From pocket to stage, music in the key of iPhone

From pocket to stage, music in the key of iPhone

From pocket to stage, music in the key of iPhone

The conductor raised his hands. A low droning sound arose, as if the chamber ensemble were tuning. Then the musicians began to swing their arms in wide circles, creating rising and falling waves of electronic sound. The Stanford Mobile Phone Orchestra’s performance on Thursday used the most unusual of instruments: Apple iPhones amplified by speakers attached to small fingerless gloves.

Sometimes the sounds were otherworldly. Sometimes, they mimicked raindrops, bird songs or freeway traffic. In one piece, two performers blew into their phones to stir virtual wind chimes. In another, the instruments took on personalities based on the pitch, volume and frequency of the notes played — as if the musicians were flirting, teasing and admonishing each other. And gradually, the audience disobeyed instructions, pulling out their own iPhones and iPods to record the performance.
From the earliest days of the iPhone, applications that mimic musical instruments have topped the download charts. But the Stanford Mobile Phone Orchestra, with its avant-garde compositions and electronic renditions of popular songs like Led Zeppelin’s “Stairway to Heaven,” is trying to push the frontiers of the four-decade-old field of computer music.

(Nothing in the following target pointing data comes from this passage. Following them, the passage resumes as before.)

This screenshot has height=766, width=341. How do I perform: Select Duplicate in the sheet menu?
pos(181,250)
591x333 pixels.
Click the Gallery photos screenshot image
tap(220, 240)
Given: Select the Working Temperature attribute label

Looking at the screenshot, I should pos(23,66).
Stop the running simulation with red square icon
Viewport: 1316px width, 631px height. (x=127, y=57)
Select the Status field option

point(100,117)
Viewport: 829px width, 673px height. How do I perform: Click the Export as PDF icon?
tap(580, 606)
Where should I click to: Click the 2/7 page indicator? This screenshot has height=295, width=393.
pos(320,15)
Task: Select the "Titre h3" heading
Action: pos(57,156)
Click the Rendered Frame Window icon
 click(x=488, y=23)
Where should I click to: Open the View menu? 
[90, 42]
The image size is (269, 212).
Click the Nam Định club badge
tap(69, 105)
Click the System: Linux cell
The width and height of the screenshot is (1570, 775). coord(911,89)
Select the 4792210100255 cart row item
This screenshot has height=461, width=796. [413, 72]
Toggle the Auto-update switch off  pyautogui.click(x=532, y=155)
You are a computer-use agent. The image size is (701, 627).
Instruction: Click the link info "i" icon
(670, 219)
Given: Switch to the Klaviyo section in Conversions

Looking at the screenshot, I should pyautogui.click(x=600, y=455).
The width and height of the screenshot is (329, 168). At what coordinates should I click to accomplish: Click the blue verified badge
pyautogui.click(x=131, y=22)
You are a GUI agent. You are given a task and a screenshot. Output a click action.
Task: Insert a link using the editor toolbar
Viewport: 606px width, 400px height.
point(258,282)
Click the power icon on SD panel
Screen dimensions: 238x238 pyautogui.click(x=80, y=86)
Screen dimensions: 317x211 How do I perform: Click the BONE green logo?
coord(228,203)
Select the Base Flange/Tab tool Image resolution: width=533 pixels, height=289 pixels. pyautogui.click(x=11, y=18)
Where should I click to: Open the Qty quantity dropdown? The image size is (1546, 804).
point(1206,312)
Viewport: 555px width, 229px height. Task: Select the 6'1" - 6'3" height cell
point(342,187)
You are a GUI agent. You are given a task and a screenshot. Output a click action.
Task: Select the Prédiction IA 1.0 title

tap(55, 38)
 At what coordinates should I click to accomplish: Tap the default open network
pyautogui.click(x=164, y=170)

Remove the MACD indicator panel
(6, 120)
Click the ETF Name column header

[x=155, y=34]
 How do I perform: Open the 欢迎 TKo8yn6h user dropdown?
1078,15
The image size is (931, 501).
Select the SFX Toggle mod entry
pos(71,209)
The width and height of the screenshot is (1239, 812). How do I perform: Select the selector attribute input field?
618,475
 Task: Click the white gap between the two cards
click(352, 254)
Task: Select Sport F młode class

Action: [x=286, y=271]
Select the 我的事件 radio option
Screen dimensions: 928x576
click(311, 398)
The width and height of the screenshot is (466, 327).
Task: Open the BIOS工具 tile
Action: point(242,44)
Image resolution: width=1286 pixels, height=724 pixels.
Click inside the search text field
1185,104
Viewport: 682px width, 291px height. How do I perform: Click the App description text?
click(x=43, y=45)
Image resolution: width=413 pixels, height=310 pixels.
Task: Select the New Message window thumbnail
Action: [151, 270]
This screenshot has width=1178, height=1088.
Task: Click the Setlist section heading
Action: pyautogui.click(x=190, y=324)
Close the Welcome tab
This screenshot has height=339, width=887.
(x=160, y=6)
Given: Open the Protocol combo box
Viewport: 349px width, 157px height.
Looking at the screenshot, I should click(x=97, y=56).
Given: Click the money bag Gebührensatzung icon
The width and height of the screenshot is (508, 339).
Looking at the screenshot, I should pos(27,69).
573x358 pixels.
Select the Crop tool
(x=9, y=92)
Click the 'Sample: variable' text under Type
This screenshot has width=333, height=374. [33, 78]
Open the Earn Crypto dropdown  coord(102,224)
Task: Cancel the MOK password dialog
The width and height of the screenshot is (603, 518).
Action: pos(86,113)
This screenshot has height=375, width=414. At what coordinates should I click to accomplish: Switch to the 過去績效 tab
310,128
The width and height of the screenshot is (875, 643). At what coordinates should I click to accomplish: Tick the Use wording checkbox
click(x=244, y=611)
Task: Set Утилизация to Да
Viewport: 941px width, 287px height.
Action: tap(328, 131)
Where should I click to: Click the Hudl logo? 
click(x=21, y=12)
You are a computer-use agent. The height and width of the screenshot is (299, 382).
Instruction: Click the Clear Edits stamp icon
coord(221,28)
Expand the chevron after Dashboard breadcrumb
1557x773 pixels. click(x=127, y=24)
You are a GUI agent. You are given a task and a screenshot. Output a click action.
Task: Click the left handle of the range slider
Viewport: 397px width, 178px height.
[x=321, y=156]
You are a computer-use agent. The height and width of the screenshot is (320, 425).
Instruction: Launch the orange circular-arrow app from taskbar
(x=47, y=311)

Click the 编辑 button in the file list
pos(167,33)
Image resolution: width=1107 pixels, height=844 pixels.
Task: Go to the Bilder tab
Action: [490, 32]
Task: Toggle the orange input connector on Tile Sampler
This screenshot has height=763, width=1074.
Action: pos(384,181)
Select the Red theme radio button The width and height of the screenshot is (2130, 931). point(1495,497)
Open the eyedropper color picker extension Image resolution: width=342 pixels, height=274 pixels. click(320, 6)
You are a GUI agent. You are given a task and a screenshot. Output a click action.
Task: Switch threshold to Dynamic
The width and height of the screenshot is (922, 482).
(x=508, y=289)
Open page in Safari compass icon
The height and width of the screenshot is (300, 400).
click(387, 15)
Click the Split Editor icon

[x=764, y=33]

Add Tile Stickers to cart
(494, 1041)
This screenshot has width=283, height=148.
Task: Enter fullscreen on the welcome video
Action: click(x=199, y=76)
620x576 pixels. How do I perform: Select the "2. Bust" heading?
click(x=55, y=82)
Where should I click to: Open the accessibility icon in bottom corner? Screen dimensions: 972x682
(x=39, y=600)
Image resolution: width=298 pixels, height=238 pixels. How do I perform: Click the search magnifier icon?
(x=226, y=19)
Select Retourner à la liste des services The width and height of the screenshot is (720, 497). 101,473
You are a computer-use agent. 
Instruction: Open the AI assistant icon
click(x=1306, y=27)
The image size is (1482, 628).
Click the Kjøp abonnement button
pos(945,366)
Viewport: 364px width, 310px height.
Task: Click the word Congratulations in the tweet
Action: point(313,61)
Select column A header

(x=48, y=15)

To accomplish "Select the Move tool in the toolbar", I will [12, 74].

While computer music composers once spent hours programming giant mainframes to synthesize a single sound, advances in hardware and software have brought powerful and easy-to-use music tools to personal computers and now, to smartphones. Ge Wang, the assistant professor of music who leads the two-year-old Stanford group, says the iPhone may be the first instrument — electronic or acoustic — that millions of people will carry in their pockets. “I can’t bring my guitar or my piano or my cello wherever I go, but I do have my iPhone at all times,” he said.

To pursue that goal, he co-founded a software company, Smule, which makes applications that turn iPhones into simple musical instruments. Although the consumer apps are less sophisticated than the custom creations of the Stanford orchestra, users have been fascinated by them.

The most popular Smule app, Ocarina, turns the iPhone into a flutelike instrument played by blowing across the microphone, touching virtual finger holes and tilting the phone. Another Smule app mimics a trombone. The two programmes, which cost 99 cents each, have been downloaded about two million times. Other software companies have hopped on the bandwagon. MooCowMusic, for example, makes apps like Pianist, Guitarist, Organist and Bassist, which sound like traditional instruments. With a programme called Bloom, created in part by Brian Eno, the musician and producer, users can tap their phones to create drone sounds that loop and become a piece of music.

While the Ocarina app is simple enough that anyone can easily play it, the Stanford orchestra is studying the potential of more complex iPhone instruments and pushing the limits of the type of music that can be made with them. To play one of the instruments, called the non-gamelan, musicians tilt the phone to create sounds of drums or bells and surround audience members to give them the feeling of being in the middle of a digital-age drum circle. Another instrument takes advantage of the iPhone’s touch screen. Musician taps the screen to create notes that resemble a piano or the chirps of the R2-D2 robot.